Differential Diagnosis for Anion Gap Metabolic Acidosis
Single Most Likely Diagnosis
- Lactic Acidosis: This is often the most common cause of anion gap metabolic acidosis, particularly in critically ill patients or those with tissue hypoxia. It can result from various conditions such as sepsis, shock, or severe hypoxemia.
Other Likely Diagnoses
- Diabetic Ketoacidosis (DKA): A common cause of anion gap metabolic acidosis, especially in patients with diabetes mellitus.
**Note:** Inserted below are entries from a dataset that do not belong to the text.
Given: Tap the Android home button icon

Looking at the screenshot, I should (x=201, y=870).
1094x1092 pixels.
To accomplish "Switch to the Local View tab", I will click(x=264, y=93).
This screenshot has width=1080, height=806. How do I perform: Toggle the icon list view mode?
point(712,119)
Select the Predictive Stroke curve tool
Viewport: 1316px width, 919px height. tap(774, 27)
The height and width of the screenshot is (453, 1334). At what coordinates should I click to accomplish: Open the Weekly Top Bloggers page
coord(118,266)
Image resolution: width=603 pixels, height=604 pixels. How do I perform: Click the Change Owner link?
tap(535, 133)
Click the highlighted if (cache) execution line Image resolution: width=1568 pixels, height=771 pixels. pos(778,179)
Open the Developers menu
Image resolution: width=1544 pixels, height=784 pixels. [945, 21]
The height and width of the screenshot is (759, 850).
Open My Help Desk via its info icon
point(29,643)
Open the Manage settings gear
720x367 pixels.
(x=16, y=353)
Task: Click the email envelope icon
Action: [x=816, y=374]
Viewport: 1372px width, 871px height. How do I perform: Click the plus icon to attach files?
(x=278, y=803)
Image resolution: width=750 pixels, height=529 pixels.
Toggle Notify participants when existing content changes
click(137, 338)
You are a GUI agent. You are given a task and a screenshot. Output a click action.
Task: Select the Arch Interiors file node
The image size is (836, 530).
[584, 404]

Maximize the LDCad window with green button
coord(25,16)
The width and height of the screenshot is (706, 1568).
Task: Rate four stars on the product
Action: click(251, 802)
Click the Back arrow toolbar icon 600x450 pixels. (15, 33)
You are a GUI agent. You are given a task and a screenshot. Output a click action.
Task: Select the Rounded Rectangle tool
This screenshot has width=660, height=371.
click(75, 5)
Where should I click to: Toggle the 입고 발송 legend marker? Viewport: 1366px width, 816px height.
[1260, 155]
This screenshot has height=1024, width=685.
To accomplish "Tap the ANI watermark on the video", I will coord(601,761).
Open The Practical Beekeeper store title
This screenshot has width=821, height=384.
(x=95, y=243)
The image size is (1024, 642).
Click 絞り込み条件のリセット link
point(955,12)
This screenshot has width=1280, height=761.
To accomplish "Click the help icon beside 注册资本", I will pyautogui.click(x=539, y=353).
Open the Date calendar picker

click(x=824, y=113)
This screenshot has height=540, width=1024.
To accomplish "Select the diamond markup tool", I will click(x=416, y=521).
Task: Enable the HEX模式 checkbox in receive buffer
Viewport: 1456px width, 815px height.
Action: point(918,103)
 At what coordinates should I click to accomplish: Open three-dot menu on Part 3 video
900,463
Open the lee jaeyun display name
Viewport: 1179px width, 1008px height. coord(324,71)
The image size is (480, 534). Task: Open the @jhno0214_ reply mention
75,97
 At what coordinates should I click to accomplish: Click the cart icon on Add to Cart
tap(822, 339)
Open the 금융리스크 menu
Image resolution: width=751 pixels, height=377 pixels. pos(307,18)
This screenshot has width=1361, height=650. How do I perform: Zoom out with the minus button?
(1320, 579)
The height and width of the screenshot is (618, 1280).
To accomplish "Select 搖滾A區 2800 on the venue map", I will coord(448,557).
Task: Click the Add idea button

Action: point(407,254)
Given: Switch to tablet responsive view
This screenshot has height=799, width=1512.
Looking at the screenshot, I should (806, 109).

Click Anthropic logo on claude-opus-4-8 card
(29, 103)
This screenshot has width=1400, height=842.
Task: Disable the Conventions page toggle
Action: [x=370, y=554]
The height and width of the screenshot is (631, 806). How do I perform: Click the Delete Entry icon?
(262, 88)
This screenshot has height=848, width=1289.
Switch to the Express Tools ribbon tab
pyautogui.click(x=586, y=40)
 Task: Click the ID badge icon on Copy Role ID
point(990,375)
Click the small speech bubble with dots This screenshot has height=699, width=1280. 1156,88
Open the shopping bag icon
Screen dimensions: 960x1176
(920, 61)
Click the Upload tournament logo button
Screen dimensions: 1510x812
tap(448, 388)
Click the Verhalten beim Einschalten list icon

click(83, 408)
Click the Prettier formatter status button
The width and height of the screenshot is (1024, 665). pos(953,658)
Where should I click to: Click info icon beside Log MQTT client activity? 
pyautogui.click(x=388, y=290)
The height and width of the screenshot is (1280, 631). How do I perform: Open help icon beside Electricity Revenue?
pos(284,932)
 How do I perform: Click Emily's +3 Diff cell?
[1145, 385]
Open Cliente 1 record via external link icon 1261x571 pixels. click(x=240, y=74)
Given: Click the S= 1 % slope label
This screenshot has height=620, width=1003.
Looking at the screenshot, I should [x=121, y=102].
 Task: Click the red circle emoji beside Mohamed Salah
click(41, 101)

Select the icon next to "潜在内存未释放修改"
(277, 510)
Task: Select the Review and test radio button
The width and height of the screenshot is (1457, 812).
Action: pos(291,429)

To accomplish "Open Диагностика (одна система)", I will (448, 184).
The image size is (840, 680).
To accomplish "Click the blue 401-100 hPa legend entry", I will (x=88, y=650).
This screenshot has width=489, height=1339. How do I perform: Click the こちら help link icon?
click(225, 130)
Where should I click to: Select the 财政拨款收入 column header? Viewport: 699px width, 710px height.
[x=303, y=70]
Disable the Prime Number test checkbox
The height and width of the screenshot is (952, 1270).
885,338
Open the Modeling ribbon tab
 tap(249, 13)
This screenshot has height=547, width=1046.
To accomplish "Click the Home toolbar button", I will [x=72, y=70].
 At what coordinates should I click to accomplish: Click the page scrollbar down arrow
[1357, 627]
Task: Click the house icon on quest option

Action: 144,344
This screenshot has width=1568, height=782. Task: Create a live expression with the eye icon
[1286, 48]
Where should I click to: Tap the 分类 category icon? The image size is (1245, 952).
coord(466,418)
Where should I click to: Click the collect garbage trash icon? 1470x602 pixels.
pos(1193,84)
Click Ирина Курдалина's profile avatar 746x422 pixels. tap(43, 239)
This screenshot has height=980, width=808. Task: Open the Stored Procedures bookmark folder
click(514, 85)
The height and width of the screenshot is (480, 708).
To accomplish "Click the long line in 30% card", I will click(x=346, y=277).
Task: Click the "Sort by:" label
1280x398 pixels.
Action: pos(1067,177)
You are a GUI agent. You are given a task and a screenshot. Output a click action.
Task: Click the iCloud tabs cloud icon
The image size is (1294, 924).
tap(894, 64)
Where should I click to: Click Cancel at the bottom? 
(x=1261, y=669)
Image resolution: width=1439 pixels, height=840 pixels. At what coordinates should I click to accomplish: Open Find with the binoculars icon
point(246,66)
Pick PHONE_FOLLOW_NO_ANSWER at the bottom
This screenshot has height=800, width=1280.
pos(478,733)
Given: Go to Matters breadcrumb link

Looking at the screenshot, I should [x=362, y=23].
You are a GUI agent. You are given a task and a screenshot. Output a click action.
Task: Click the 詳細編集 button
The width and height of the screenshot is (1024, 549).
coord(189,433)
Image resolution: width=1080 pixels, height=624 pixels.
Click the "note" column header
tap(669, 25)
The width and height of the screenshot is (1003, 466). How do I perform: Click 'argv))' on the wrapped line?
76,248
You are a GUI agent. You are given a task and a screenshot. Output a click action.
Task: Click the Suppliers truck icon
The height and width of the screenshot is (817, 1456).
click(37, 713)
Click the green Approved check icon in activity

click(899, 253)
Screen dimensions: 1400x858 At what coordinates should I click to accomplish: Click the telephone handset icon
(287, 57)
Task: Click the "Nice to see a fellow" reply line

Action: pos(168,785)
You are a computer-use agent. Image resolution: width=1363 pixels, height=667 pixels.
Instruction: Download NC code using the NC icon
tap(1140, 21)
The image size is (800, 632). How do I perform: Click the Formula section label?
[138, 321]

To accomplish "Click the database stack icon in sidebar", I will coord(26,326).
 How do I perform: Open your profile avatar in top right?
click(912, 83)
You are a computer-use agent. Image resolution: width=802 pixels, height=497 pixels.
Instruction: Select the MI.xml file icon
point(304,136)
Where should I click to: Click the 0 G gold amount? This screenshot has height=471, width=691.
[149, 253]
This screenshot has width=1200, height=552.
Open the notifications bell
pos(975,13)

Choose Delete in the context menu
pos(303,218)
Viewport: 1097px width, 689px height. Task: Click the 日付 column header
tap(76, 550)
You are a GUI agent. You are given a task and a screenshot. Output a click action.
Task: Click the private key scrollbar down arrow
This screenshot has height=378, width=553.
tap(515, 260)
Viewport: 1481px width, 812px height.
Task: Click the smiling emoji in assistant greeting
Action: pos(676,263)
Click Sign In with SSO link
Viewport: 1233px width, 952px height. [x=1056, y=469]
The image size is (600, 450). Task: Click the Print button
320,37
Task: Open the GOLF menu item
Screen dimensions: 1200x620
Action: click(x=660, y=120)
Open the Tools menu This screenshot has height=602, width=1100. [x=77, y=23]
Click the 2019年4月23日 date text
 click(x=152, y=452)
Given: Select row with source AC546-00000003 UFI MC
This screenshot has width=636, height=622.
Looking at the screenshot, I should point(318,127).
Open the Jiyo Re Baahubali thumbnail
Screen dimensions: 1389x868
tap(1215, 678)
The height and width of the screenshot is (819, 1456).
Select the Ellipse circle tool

It is characterized by hyperglycemia, metabolic acidosis, and the presence of ketones.
- Alcoholic Ketoacidosis: Similar to DKA but occurs in the context of alcohol abuse. It is crucial to differentiate between the two as management strategies may vary.
- Renal Failure: As kidney function declines, the ability to excrete acids is impaired, leading to a buildup of acidic substances and an increase in the anion gap.
Do Not Miss Diagnoses
- Methanol or Ethylene Glycol Poisoning: Although less common, these conditions can be fatal if not promptly recognized and treated. They can cause anion gap metabolic acidosis along with other specific symptoms and signs.
- Salicylate Toxicity: Aspirin overdose can lead to anion gap metabolic acidosis. It's critical to consider this diagnosis, especially in patients with a history of overdose or suicidal attempts.
- Uremia: In advanced kidney disease, the accumulation of uremic toxins can lead to severe metabolic acidosis.
Rare Diagnoses
- Ketosis due to Starvation: Prolonged fasting or starvation can lead to ketosis and anion gap metabolic acidosis, though this is less common in clinical practice.
- Inborn Errors of Metabolism: Certain genetic disorders can result in the accumulation of organic acids, leading to anion gap metabolic acidosis. These are more commonly seen in pediatric patients.
- Pyroglutamic Acidemia (5-Oxoprolinuria): A rare condition caused by an inborn error of glutathione metabolism, leading to an accumulation of 5-oxoproline and resulting in anion gap metabolic acidosis.